● **本文の抜粋**

%%

「げんしけん」第3巻

講談社 アフタヌーンKC 「げんしけん」第3巻

木尾士目



 キャラクターの精密な設定は多分「四年生」「五年生」のころからやってたと思う。部屋の模様とか服装の趣味とか、細かくやってたに違いないが、そんなところに目を向けさせない排他的な描写があった。長々と続く会話が余計に読者を苛立たせた。漫画だもん、やはり絵がないとつまらない。この会話の背景というものも実に単調だったし、緩急のないコマ割に演出への配慮が感じられなかった(以前ここで書いたこと)けれど、本作についてはもう読んでて心底楽しいのである。私は同人経験もないしコミケにも行かないしゲームもあまりしないが、だからといってこの作品をオタクの事情がわかって面白いという視点にはならなかった。だって、本当にこの漫画が面白いからだ。
 だが、そんな感想をおおっぴらに言っていいものなのだろうか、という不安が大きくなってきている。

%%

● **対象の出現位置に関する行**
%%

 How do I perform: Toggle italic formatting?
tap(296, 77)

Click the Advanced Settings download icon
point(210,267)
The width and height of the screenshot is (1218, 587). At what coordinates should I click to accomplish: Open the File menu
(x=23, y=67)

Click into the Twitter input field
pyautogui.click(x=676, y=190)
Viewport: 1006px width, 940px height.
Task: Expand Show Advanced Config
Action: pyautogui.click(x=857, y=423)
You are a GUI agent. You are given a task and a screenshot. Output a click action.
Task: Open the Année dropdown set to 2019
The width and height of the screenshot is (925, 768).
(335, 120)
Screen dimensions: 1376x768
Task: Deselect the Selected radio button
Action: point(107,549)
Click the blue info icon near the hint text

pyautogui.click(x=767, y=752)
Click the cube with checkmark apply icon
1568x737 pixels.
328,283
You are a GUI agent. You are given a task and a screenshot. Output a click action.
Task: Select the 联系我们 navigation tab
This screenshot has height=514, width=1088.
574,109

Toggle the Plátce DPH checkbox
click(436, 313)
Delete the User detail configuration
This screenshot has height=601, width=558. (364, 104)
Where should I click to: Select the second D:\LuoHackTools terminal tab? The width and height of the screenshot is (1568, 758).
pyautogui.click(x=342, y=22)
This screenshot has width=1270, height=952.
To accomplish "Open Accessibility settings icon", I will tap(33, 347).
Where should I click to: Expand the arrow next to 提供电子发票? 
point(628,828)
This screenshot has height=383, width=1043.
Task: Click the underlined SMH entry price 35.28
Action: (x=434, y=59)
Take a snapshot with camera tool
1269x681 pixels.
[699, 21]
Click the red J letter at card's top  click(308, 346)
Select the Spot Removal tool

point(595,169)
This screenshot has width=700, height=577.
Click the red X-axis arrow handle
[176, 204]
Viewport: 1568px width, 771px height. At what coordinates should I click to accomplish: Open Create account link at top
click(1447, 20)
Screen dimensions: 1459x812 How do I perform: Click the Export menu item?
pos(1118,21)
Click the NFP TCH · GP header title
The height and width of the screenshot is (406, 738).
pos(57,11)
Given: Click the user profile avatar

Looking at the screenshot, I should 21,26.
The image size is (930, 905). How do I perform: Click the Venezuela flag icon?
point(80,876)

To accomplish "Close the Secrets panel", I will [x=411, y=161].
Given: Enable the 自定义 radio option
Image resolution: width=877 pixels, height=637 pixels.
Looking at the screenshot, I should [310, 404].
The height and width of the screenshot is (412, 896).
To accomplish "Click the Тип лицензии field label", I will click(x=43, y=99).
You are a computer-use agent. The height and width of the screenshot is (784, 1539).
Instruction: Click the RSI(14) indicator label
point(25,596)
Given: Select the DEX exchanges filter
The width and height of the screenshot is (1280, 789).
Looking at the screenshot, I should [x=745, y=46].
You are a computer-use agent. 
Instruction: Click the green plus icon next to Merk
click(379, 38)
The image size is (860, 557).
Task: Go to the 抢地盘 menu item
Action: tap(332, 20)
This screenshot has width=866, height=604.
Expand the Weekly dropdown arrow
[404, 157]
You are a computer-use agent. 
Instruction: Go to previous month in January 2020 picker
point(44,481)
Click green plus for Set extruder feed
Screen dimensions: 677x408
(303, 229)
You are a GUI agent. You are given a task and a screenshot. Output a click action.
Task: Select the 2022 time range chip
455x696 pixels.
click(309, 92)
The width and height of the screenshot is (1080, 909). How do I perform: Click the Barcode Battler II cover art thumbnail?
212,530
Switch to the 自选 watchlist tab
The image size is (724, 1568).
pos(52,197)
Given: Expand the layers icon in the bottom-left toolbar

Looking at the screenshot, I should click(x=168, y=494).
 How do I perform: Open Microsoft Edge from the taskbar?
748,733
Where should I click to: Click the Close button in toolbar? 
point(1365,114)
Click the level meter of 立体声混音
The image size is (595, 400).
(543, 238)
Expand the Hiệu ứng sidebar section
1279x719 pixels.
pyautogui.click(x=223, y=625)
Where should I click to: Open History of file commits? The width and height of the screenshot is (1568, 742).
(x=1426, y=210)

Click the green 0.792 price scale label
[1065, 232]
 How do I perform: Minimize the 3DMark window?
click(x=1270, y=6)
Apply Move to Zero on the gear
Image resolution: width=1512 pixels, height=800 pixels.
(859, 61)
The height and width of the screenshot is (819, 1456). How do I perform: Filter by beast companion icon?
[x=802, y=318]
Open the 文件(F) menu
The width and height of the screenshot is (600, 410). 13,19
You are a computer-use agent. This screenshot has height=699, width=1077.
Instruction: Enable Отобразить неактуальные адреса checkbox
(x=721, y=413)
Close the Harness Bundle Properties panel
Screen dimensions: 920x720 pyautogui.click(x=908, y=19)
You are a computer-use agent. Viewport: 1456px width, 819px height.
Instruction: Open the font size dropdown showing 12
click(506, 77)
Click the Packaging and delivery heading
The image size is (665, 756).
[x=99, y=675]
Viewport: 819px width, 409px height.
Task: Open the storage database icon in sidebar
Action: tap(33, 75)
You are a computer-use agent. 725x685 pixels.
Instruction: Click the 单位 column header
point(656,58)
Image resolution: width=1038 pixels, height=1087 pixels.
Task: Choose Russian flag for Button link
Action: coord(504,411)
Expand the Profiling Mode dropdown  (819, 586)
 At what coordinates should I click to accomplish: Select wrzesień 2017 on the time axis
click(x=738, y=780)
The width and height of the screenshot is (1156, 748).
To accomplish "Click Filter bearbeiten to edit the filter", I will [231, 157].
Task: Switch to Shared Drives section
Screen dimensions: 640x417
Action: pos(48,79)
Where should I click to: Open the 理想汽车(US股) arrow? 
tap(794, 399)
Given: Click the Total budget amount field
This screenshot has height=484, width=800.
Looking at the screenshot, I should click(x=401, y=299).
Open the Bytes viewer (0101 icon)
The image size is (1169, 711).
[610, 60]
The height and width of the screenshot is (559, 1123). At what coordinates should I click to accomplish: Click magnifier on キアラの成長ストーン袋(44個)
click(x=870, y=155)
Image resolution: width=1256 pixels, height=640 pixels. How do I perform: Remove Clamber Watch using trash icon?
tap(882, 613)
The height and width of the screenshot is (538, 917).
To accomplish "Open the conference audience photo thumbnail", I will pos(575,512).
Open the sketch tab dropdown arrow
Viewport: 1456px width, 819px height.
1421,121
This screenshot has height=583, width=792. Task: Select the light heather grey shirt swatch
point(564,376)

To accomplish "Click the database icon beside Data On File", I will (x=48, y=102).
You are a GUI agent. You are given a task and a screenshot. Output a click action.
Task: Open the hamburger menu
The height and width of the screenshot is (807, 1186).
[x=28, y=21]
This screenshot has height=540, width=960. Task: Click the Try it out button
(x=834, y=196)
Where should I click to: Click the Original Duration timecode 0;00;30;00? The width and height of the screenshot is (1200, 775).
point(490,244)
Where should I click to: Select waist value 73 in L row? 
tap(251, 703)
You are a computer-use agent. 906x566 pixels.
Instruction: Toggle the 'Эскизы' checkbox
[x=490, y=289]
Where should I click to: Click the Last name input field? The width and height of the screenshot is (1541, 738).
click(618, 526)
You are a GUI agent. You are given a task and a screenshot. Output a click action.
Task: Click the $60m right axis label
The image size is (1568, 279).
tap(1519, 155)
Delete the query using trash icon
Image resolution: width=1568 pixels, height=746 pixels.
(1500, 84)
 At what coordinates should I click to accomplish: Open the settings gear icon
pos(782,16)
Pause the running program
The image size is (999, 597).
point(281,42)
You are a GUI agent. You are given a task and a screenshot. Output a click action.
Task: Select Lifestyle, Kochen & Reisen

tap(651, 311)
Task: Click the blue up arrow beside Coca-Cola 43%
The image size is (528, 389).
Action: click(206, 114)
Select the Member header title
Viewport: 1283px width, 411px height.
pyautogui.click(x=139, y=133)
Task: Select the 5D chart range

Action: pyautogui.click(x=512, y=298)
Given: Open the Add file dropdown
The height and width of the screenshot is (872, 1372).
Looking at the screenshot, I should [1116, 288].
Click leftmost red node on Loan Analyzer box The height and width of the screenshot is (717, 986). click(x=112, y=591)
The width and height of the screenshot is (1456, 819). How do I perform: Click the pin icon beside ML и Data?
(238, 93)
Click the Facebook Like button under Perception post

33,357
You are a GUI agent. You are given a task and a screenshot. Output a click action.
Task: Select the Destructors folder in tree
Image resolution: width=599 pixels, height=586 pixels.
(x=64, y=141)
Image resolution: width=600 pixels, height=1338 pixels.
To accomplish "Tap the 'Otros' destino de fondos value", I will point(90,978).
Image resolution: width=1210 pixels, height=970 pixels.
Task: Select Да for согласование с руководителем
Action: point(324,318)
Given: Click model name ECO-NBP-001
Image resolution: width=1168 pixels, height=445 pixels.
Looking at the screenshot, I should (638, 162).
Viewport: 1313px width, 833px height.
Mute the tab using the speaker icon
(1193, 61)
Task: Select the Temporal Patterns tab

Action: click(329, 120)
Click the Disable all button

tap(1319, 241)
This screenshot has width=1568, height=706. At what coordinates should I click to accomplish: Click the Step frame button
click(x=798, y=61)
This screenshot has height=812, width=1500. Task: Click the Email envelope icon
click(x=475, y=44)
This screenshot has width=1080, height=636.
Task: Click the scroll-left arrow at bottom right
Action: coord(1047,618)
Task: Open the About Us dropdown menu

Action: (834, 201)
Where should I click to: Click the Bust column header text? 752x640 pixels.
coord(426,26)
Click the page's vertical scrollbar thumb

%%

● **課題の構成**
[1] 「げんしけん」第3巻についての文章で、この巻の出版社とレーベルは何とされていますか。
[2] 「げんしけん」第3巻についての文章から、「キャラクターの精密な設定は多」で始まり「不安が大きくなってきている。」で終わる部分をそのまま抜き出してください。
[3] 「げんしけん」第3巻についての文章で、書き手が自分はしない、またはあまりしないと述べていることをすべて挙げてください。

● **各課題の解答**
[1] 講談社のアフタヌーンKCです。

[2]
キャラクターの精密な設定は多分「四年生」「五年生」のころからやってたと思う。部屋の模様とか服装の趣味とか、細かくやってたに違いないが、そんなところに目を向けさせない排他的な描写があった。長々と続く会話が余計に読者を苛立たせた。漫画だもん、やはり絵がないとつまらない。この会話の背景というものも実に単調だったし、緩急のないコマ割に演出への配慮が感じられなかった(以前ここで書いたこと)けれど、本作についてはもう読んでて心底楽しいのである。私は同人経験もないしコミケにも行かないしゲームもあまりしないが、だからといってこの作品をオタクの事情がわかって面白いという視点にはならなかった。だって、本当にこの漫画が面白いからだ。
 だが、そんな感想をおおっぴらに言っていいものなのだろうか、という不安が大きくなってきている。

[3]
- 同人経験がない
- コミケに行かない
- ゲームもあまりしない